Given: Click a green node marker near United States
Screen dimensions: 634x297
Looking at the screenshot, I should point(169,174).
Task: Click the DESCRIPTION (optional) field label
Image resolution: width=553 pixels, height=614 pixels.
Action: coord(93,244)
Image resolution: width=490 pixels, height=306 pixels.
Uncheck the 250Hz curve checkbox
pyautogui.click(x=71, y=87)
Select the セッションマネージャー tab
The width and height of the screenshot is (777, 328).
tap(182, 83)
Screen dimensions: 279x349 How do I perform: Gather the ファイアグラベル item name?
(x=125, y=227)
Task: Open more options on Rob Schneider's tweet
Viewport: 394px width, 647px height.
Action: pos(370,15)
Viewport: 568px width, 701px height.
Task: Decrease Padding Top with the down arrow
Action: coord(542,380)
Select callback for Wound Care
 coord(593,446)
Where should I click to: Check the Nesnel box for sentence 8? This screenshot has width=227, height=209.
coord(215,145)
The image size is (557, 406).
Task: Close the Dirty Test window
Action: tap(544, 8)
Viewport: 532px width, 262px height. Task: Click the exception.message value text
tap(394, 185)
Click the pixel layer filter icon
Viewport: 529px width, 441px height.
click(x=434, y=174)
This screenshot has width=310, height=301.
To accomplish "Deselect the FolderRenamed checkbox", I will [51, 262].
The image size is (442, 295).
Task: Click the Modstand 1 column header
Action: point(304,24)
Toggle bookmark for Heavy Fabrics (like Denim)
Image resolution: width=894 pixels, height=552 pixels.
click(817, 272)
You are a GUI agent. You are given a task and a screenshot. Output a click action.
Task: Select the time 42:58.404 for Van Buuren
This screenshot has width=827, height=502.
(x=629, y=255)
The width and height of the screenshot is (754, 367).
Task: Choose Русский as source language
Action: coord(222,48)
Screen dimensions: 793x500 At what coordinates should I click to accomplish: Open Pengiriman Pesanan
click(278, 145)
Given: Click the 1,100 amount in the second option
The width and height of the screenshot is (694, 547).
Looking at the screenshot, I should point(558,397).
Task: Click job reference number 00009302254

===

TASK GOAL.
Return the full data above, line for line.

REPLY TO THE TASK.
Given: Click a green node marker near United States
Screen dimensions: 634x297
Looking at the screenshot, I should point(169,174).
Task: Click the DESCRIPTION (optional) field label
Image resolution: width=553 pixels, height=614 pixels.
Action: coord(93,244)
Image resolution: width=490 pixels, height=306 pixels.
Uncheck the 250Hz curve checkbox
pyautogui.click(x=71, y=87)
Select the セッションマネージャー tab
The width and height of the screenshot is (777, 328).
tap(182, 83)
Screen dimensions: 279x349 How do I perform: Gather the ファイアグラベル item name?
(x=125, y=227)
Task: Open more options on Rob Schneider's tweet
Viewport: 394px width, 647px height.
Action: pos(370,15)
Viewport: 568px width, 701px height.
Task: Decrease Padding Top with the down arrow
Action: coord(542,380)
Select callback for Wound Care
 coord(593,446)
Where should I click to: Check the Nesnel box for sentence 8? This screenshot has width=227, height=209.
coord(215,145)
The image size is (557, 406).
Task: Close the Dirty Test window
Action: tap(544, 8)
Viewport: 532px width, 262px height. Task: Click the exception.message value text
tap(394, 185)
Click the pixel layer filter icon
Viewport: 529px width, 441px height.
click(x=434, y=174)
This screenshot has width=310, height=301.
To accomplish "Deselect the FolderRenamed checkbox", I will [51, 262].
The image size is (442, 295).
Task: Click the Modstand 1 column header
Action: point(304,24)
Toggle bookmark for Heavy Fabrics (like Denim)
Image resolution: width=894 pixels, height=552 pixels.
click(817, 272)
You are a GUI agent. You are given a task and a screenshot. Output a click action.
Task: Select the time 42:58.404 for Van Buuren
This screenshot has width=827, height=502.
(x=629, y=255)
The width and height of the screenshot is (754, 367).
Task: Choose Русский as source language
Action: coord(222,48)
Screen dimensions: 793x500 At what coordinates should I click to accomplish: Open Pengiriman Pesanan
click(278, 145)
Given: Click the 1,100 amount in the second option
The width and height of the screenshot is (694, 547).
Looking at the screenshot, I should point(558,397).
Task: Click job reference number 00009302254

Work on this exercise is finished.